--- START ---

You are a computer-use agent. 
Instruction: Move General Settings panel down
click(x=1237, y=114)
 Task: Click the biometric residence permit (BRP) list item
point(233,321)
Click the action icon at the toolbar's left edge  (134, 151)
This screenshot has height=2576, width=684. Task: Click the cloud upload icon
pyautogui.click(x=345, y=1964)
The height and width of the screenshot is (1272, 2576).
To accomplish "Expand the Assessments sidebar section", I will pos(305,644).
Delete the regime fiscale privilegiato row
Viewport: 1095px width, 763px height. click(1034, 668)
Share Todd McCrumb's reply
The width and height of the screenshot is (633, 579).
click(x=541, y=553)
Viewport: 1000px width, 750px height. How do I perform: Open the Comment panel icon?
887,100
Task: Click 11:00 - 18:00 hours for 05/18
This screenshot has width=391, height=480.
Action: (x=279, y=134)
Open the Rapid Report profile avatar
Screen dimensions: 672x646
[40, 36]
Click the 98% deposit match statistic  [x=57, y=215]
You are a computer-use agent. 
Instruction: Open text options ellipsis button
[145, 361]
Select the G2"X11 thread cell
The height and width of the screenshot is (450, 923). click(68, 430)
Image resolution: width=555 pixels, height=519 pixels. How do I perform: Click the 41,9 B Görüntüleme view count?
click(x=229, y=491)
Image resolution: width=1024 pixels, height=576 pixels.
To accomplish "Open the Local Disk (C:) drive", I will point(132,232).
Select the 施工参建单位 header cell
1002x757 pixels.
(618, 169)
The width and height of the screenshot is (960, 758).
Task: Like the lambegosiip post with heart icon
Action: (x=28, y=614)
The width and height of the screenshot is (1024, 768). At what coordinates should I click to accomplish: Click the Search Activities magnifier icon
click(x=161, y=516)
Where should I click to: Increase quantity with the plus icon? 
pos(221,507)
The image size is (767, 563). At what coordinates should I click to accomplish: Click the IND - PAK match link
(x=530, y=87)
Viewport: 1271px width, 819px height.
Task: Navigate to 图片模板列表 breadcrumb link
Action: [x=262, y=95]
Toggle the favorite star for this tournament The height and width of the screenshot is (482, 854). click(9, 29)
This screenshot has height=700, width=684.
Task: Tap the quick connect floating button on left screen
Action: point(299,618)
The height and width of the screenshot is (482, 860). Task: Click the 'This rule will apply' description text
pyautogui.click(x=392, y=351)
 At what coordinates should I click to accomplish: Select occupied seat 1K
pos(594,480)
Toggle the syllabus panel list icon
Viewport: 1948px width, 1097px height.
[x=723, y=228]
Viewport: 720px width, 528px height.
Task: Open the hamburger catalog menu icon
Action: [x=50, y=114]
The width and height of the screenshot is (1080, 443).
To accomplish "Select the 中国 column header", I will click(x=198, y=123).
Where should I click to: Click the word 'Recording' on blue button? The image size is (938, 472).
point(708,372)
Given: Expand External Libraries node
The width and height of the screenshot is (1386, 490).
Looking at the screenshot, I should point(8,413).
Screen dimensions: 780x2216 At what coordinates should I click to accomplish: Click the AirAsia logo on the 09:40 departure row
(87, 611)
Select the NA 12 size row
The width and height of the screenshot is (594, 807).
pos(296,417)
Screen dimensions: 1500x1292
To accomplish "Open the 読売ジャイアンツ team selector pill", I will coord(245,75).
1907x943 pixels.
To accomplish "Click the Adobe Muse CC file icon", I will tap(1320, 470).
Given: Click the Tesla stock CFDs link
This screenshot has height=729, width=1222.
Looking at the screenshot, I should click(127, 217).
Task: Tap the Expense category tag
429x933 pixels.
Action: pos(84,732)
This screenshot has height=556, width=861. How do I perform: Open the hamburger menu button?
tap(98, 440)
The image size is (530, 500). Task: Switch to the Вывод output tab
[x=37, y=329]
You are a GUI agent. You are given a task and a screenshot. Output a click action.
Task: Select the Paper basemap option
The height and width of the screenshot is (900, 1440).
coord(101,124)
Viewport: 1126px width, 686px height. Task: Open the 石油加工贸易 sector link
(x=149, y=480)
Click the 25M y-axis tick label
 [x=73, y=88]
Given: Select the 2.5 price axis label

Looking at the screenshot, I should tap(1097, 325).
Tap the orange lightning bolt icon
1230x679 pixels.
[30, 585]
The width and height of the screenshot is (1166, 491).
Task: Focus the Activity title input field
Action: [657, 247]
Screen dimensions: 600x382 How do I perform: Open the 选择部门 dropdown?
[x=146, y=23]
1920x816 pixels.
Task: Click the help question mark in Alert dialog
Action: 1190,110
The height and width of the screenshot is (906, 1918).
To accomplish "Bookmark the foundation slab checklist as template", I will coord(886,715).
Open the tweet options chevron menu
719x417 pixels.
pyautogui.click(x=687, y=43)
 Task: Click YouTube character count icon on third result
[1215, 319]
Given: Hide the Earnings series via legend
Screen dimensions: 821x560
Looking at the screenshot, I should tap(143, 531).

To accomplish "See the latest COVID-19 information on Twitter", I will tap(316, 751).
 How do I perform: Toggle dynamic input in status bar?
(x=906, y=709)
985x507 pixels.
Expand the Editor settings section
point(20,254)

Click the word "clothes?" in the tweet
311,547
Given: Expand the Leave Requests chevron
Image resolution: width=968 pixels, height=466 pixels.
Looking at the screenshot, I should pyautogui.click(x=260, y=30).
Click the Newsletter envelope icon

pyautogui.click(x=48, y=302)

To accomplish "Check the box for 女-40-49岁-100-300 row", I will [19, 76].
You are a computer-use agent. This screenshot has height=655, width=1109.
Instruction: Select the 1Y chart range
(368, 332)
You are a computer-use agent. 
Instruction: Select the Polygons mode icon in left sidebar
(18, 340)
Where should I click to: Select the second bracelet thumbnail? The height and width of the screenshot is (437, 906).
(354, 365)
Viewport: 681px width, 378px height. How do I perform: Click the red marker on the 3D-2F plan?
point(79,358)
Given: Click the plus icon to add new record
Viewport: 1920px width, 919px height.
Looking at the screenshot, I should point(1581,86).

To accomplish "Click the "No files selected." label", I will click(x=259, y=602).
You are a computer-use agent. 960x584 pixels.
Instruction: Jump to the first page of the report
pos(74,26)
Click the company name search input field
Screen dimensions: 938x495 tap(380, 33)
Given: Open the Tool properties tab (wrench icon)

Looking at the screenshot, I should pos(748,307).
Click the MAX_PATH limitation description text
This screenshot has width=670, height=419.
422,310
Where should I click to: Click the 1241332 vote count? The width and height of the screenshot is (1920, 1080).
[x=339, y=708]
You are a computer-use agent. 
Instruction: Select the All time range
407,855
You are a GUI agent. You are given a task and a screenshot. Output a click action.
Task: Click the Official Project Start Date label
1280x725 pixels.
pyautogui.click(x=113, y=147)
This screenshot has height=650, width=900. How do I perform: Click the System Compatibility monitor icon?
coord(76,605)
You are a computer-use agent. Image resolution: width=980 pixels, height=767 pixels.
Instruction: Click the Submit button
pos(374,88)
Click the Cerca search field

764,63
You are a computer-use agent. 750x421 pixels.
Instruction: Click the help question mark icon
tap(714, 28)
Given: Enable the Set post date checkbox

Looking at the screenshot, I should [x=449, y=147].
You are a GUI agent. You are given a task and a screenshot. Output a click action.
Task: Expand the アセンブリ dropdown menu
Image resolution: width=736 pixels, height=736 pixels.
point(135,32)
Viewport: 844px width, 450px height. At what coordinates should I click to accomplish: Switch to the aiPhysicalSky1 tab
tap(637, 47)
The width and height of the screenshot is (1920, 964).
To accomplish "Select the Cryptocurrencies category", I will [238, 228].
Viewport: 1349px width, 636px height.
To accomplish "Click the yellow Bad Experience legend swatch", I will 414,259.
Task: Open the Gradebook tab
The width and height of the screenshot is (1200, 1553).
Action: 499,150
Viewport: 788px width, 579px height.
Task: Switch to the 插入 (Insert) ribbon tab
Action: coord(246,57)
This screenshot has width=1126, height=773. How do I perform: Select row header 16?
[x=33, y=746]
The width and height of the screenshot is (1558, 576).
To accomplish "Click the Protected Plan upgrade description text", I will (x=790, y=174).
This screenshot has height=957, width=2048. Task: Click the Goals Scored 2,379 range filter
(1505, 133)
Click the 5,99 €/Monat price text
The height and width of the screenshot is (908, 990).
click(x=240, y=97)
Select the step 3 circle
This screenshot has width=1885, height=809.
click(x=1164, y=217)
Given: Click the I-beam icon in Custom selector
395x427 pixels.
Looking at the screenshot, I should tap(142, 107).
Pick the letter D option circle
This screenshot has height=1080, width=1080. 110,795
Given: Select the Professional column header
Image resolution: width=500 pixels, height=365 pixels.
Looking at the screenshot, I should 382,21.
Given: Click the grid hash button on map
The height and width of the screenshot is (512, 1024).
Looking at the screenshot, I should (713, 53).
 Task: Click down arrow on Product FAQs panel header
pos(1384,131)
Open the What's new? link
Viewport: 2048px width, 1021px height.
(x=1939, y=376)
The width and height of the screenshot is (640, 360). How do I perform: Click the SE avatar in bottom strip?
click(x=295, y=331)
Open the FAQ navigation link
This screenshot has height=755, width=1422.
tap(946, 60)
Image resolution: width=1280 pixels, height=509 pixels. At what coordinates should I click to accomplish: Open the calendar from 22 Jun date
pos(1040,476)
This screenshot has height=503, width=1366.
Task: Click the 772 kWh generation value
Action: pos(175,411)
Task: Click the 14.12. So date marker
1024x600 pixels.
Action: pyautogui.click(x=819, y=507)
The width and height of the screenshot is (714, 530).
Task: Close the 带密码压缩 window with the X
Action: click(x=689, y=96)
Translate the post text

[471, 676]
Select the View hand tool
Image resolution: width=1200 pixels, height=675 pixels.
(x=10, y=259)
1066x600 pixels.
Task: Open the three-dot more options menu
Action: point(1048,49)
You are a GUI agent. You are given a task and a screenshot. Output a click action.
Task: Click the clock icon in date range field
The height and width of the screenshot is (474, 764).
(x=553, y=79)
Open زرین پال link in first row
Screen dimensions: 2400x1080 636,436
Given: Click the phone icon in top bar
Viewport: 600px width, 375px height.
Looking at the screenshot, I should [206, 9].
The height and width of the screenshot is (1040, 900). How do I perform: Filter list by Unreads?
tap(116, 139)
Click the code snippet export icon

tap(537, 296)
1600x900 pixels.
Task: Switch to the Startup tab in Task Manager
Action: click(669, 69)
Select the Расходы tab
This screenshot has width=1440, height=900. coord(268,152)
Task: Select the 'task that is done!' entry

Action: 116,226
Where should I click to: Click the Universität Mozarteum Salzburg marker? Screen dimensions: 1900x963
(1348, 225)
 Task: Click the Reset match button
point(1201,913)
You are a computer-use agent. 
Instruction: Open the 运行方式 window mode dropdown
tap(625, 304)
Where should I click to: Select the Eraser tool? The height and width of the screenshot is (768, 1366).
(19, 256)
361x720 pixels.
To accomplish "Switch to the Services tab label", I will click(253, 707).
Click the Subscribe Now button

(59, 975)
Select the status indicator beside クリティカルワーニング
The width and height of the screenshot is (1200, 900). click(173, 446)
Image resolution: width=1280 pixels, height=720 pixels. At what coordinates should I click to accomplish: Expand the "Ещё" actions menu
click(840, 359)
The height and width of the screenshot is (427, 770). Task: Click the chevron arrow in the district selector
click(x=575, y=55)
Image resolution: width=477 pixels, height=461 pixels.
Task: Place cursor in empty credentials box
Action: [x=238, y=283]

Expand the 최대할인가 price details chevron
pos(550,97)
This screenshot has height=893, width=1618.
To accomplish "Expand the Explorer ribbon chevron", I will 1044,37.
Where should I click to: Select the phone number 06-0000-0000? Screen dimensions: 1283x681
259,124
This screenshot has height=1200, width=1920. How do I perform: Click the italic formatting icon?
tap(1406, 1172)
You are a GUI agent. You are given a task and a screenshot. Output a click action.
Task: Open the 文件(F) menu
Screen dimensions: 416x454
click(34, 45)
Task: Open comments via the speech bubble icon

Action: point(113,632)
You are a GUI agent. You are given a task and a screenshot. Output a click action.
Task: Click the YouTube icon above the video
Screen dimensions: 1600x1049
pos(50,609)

--- END ---

▶ _Required work_
Among the records above, find each line holding "column" and list it.

▶ _Solution to the problem_
To accomplish "Select the 中国 column header", I will click(x=198, y=123).
Given: Select the Professional column header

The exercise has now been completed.